Examining today's GCSE results: what's behind the drop?
On the face of it, today's GCSE results figures are alarming: the proportion of pupils getting five A*-C grades, including English and Maths, fell from 59.2% last year to 52.6% this year.
But comparing the year-on-year results doesn't in itself prove a dramatic fall in standards. As the Department for Education (DfE) is at pains to point out, the way GCSE results are measured has changed a great deal.
Firstly, resits are no longer included, so while pupils' final grades—including any retakes after initial poor results—were counted in 2012/13, now the figures just reflect a pupil's first attempt.
Also 3,000 largely vocational qualifications considered equivalent to GCSEs, have been removed from this year's figures to meet the DfE's new 'quality criteria'. Furthermore, no qualification can now count as more than a single GCSE, since previously some of these vocational qualifications could count for several at once.

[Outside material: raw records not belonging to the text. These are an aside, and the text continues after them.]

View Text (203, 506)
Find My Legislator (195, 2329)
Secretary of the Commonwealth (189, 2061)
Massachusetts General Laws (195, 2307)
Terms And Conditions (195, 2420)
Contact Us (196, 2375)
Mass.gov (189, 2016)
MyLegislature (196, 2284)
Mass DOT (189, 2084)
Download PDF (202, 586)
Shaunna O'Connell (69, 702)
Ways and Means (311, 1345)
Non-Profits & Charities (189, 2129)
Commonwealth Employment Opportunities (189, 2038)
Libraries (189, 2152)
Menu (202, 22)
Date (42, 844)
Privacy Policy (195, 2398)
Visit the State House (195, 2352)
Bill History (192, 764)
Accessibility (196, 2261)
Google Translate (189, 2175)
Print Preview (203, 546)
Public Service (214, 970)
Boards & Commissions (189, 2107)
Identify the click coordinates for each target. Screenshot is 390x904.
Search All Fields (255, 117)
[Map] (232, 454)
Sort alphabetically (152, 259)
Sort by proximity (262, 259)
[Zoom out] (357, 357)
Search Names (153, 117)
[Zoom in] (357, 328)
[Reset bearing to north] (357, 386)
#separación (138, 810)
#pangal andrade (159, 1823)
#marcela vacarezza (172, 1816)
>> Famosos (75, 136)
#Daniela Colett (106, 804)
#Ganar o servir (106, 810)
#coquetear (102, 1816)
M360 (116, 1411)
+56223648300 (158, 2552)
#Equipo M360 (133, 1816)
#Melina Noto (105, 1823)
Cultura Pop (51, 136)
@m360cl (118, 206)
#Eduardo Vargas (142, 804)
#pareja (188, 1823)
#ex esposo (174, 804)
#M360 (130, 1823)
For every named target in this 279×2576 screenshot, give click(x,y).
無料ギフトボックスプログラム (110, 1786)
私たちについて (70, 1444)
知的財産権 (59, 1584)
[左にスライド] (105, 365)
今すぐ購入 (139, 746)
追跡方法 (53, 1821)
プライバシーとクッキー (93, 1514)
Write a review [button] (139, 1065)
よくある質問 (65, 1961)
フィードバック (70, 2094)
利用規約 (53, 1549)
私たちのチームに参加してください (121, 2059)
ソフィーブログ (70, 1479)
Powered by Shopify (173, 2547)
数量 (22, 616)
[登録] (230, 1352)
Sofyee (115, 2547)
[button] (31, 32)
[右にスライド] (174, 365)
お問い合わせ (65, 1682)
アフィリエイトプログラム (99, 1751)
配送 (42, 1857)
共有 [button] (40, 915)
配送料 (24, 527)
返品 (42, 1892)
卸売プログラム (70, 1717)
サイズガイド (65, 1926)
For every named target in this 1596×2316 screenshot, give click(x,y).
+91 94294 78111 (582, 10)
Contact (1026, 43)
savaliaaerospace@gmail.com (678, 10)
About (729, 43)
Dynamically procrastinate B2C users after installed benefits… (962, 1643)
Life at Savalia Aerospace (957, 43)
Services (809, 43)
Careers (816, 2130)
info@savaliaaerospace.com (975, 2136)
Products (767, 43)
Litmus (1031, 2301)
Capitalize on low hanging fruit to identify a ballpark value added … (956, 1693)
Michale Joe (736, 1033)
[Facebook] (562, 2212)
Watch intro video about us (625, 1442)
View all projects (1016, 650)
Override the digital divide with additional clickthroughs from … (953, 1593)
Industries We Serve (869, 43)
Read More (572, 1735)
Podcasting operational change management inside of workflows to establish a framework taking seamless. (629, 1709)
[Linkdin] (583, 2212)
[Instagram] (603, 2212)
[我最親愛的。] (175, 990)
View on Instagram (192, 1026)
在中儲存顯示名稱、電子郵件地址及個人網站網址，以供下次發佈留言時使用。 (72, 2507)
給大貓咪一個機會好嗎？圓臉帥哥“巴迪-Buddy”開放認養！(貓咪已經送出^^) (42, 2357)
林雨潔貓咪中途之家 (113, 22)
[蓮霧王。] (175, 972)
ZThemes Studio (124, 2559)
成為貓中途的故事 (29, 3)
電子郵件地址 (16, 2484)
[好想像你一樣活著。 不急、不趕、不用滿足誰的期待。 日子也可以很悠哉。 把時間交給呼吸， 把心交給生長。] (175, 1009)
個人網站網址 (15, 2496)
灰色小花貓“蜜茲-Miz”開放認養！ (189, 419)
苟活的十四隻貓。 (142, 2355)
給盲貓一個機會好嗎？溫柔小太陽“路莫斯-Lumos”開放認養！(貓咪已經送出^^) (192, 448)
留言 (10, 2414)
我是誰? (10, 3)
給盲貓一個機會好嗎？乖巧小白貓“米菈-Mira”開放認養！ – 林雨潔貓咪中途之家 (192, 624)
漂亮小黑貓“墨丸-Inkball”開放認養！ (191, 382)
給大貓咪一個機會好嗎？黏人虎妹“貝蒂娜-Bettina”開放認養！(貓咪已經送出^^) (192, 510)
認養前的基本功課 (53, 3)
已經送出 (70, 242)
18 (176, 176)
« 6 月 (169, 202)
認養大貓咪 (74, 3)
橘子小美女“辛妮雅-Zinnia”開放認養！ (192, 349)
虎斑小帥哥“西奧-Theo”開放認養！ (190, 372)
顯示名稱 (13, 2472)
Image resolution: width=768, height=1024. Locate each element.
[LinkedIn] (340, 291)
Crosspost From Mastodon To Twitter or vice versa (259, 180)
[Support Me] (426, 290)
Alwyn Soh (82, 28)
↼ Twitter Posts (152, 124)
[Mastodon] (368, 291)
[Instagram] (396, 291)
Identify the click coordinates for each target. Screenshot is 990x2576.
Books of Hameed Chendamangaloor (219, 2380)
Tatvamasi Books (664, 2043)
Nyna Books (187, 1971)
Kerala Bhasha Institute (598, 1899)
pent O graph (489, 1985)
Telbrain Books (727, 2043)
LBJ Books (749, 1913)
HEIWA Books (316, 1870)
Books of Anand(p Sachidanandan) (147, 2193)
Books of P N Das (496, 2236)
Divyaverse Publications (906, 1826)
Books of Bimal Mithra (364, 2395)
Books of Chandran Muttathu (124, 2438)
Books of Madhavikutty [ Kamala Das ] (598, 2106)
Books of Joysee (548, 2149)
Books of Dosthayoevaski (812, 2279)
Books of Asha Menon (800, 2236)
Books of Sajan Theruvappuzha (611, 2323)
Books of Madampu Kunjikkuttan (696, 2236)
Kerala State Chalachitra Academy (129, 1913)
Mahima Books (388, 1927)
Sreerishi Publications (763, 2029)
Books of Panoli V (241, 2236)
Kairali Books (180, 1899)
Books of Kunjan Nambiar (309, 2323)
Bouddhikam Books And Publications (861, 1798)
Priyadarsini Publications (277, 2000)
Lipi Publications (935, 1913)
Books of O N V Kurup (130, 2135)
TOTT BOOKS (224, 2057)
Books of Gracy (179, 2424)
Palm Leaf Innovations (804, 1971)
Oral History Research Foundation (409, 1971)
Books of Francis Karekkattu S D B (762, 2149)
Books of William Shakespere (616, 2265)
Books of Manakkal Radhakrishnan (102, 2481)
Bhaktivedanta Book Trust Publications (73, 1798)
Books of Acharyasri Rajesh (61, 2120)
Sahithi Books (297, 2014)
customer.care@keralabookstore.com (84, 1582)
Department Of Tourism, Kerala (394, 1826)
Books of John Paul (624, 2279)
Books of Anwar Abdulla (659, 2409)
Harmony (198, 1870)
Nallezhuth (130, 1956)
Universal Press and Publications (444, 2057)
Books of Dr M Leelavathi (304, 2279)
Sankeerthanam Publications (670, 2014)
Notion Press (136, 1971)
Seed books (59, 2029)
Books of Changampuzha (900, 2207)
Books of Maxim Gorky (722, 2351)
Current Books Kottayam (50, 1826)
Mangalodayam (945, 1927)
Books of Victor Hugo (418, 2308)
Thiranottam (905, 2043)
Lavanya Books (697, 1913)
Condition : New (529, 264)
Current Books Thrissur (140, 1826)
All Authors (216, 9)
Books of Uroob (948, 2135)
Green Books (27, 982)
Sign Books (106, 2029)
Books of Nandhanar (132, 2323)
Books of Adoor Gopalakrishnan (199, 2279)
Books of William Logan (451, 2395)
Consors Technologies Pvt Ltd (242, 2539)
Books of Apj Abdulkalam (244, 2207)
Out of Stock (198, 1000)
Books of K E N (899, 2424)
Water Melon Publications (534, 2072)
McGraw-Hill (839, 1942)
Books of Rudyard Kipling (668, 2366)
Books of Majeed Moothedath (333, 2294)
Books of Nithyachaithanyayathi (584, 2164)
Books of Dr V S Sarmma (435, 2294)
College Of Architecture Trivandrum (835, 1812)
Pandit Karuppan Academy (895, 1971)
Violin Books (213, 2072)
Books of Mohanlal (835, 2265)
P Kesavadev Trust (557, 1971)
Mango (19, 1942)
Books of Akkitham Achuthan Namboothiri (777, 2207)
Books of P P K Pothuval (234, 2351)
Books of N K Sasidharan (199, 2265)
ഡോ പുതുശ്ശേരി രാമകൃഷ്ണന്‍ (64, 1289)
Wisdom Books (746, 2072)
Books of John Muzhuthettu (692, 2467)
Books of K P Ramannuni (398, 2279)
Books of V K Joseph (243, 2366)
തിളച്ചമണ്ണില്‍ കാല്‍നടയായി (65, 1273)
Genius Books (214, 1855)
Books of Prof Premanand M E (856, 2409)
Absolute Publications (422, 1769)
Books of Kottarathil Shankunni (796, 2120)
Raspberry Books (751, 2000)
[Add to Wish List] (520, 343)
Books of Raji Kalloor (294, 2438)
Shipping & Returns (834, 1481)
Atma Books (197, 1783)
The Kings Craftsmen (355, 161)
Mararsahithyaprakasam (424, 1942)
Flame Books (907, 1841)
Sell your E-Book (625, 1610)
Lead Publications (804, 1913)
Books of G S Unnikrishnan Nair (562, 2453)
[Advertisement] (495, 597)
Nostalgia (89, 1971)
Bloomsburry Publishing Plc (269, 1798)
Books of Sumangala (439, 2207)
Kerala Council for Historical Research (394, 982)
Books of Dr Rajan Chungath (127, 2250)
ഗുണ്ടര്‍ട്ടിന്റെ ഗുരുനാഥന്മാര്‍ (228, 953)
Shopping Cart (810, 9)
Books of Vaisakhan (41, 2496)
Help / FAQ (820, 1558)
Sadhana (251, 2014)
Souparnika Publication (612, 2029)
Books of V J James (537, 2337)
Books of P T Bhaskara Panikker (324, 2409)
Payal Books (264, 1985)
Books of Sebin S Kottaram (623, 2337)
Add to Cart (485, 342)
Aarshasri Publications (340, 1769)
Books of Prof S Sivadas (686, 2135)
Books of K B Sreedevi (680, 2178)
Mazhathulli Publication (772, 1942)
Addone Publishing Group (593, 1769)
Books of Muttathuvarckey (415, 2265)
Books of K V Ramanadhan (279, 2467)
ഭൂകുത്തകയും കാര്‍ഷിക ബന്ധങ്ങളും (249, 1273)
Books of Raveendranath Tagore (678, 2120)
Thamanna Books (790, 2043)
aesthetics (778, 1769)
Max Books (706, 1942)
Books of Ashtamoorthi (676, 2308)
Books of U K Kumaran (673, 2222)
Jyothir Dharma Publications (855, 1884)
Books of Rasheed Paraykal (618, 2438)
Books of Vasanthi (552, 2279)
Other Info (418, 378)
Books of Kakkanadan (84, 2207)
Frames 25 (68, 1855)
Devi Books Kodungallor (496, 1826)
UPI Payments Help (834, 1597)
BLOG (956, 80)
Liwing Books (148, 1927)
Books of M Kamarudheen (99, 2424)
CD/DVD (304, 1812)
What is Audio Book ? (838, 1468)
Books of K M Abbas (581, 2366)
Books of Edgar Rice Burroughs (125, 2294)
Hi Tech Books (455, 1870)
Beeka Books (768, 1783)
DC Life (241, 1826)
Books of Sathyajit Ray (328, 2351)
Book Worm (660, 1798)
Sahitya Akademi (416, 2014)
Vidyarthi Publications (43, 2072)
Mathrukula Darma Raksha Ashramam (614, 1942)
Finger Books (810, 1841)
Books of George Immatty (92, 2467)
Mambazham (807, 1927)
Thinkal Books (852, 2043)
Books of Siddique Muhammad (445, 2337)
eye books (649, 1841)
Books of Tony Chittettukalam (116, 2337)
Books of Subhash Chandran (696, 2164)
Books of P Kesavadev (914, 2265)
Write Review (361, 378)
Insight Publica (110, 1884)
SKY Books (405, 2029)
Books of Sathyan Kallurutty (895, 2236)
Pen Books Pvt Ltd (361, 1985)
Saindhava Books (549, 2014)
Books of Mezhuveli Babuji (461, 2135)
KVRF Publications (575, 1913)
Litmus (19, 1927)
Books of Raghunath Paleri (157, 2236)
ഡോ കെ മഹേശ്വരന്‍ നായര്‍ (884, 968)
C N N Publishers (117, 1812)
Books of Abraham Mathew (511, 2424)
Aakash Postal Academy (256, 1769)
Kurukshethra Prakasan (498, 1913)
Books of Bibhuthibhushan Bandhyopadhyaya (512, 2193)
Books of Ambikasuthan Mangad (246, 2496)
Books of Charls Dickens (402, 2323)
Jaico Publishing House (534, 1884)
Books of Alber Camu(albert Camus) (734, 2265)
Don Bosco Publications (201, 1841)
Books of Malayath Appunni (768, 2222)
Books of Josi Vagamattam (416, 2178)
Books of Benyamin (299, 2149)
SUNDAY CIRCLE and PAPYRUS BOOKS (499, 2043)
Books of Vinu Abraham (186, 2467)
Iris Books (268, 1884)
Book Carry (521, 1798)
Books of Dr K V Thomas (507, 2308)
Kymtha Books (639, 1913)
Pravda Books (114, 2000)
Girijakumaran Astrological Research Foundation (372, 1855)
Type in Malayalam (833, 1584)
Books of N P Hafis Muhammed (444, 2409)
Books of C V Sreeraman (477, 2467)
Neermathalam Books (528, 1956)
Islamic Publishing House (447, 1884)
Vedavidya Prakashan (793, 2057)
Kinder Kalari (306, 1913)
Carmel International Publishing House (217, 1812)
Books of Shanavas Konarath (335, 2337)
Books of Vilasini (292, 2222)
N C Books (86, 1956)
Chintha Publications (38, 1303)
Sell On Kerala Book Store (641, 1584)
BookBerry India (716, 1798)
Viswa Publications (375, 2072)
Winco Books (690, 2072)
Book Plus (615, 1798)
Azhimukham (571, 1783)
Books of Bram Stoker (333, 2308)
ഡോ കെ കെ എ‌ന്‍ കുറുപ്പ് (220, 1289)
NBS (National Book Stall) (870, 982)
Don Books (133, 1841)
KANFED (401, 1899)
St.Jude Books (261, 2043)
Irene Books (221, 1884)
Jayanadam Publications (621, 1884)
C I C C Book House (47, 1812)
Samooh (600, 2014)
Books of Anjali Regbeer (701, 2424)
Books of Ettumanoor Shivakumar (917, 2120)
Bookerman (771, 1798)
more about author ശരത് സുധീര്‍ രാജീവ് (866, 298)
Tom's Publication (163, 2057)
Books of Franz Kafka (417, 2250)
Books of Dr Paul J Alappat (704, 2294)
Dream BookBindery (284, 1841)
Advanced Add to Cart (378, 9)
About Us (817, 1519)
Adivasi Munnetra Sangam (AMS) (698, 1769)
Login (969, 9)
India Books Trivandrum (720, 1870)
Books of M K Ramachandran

A fairer comparison, as the DfE suggest, is to apply the new methodology to last year's results which finds that 56% of pupils achieved five A*-C grades, including English and Maths. So measured this way today's 52.6% is still a drop, if less dramatic. Crucially, we can't account for how schools might have changed their behaviour last year had the new performance measures come in then, so last year's figure may not represent 'what would have been'.